Surgissant à l'aube, à proximité de l'océan, un automobiliste file à travers une forêt, tel le cavalier du Roi des aulnes ; soudain...

Sally Eastman est une fascinante jeune femme, à l'étrange blondeur solaire, d'une impressionnante beauté. Mariée à Vincent, elle a une fille, Meaghan, qui semble son propre reflet et dont le regard, comme le sien, reflète l'océan. Architectes tous deux, Sally et Vincent ont créé un cabinet d'architecture. Bel homme, séduisant, Vincent, de goûts simples, paraît écrasé par la trop forte personnalité de Sally, être d'une intelligence exceptionnelle, hors du commun, ambitieuse, rigoureuse dans ses principes, d'apparence doctorale, froide, austère, mais brûlant d'une vie affective, d'une sensualité, d'un feu intérieur intenses. Pour tenter de se protéger de cette domination, Vincent cherche refuge auprès d'Olivia Marshak, journaliste sans grande personnalité mais rassurante, "à sa hauteur". C'est alors que Vincent laisse deviner, malgré lui, à Sally un choix de rupture qui va provoquer chez elle une réaction glaciale suivie, à l'instar d'Electre, d'un déploiement d'imprécations d'une effrayante puissance. Prisonnier de ses peurs, désemparé, Vincent, sur le point de rejoindre Olivia, lui écrit une lettre de renoncement, mais ne se résout pas à la poster, laissant, au contraire, un message d'espoir sur son répondeur... Puis, il reprend sa course vers Olivia, mais elle sera brutalement interrompue à l'intersection fatale d'une autre route masquant le Styx... L'horloge du fatum, seule, continuera sa course... Au seuil du néant, dans une ultime vision, incapable de comprendre les gestes d'invitation au voyage que lui font Sally et Meaghan, de la poupe de leur voilier cinglant vers la lumière de l'horizon, Vincent se "verra" suivre Olivia dans les ténèbres des abysses. Sally, du haut de sa toute-puissance, dévisagera une dernière fois Olivia, prostrée par la mort de Vincent, puis, ayant égrené au fil d'une eau venue du Styx les morceaux de la lettre retrouvée sur lui, détournant avec amertume et pitié son regard, comme Carly Norris à la fin de Sliver, le dirigera là où l'horloge du temps détermine le cours des destinées humaines.

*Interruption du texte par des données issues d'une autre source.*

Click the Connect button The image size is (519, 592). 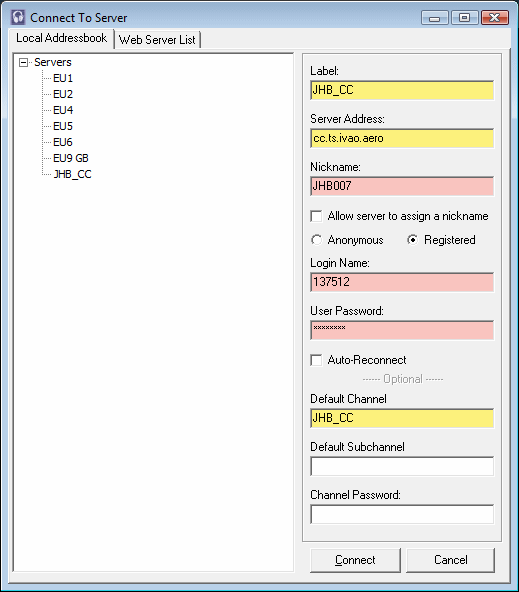(x=355, y=560)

"Base Stone", le gigantesque musée ethnographique en forme de temple construit sous la direction de Sharon Stone par Vincent aux abords du Pacifique, est le sanctuaire d'où il arrivera que son messianisme initiatique se métamorphose en une fureur missionnaire, comme dans le prologue de Basic Instinct, l'épilogue de Sliver, et pendant la "nuit du destin" où Sally, investie de la puissance des dieux, menacera Vincent des foudres de l'Apocalypse... La Parque de Basic Instinct engendre celles de Sliver et d'Intersection, au fil des colères punitives et destructrices qui les déchaînent, armant le bras de Sally qui, brisant le miroir, fusionnant inexorablement l'humain et le surhumain, abattra l'épée de Damoclès sur Vincent.

L'insignifiance de la relation de Vincent et d'Olivia est à l'échelle du projet miniaturisé de la villa conçue par Vincent où pour y emménager, Olivia voudrait mesurer "cinq centimètres"; projet sur lequel s'étend l'ombre grandiose et menaçante du temple conçu par Sally, réceptacle des civilisations disparues du fait de l'inconséquence aveugle et destructrice d'une société décadente, en perte de cultures et de repères, ne s'interrogeant même pas sur la valeur des valeurs que les marchands du temple cherchent à lui imposer, pour tenter de les substituer aux vrais dieux qui y siègent, et où Sally, impériale déesse tutélaire des lieux, réinstallant Rome dans Rome en y établissant le stonisme pour un "Sharon Stone Age", apparaît le soir de l'inauguration, tenant sa fille à ses côtés.

Sharon Stone, dont l'intelligence et la lucidité de Mark Rydell ont été de savoir saisir la richesse des nuances dramaturgiques, insuffle à toutes les strates d'Intersection - admirable partition de James Newton Howard, parfois proche de Rimski-Korsakov, de Debussy et de Ravel, superbe photographie de Vilmos Zsigmond - le souffle de son génie créateur en auteur dont l'évidence et l'influence se confirment et s'affirment de film en film. Sharon Stone, unissant Électre, Salomé et Antigone, est bien la plus grande et la plus belle tragédienne contemporaine.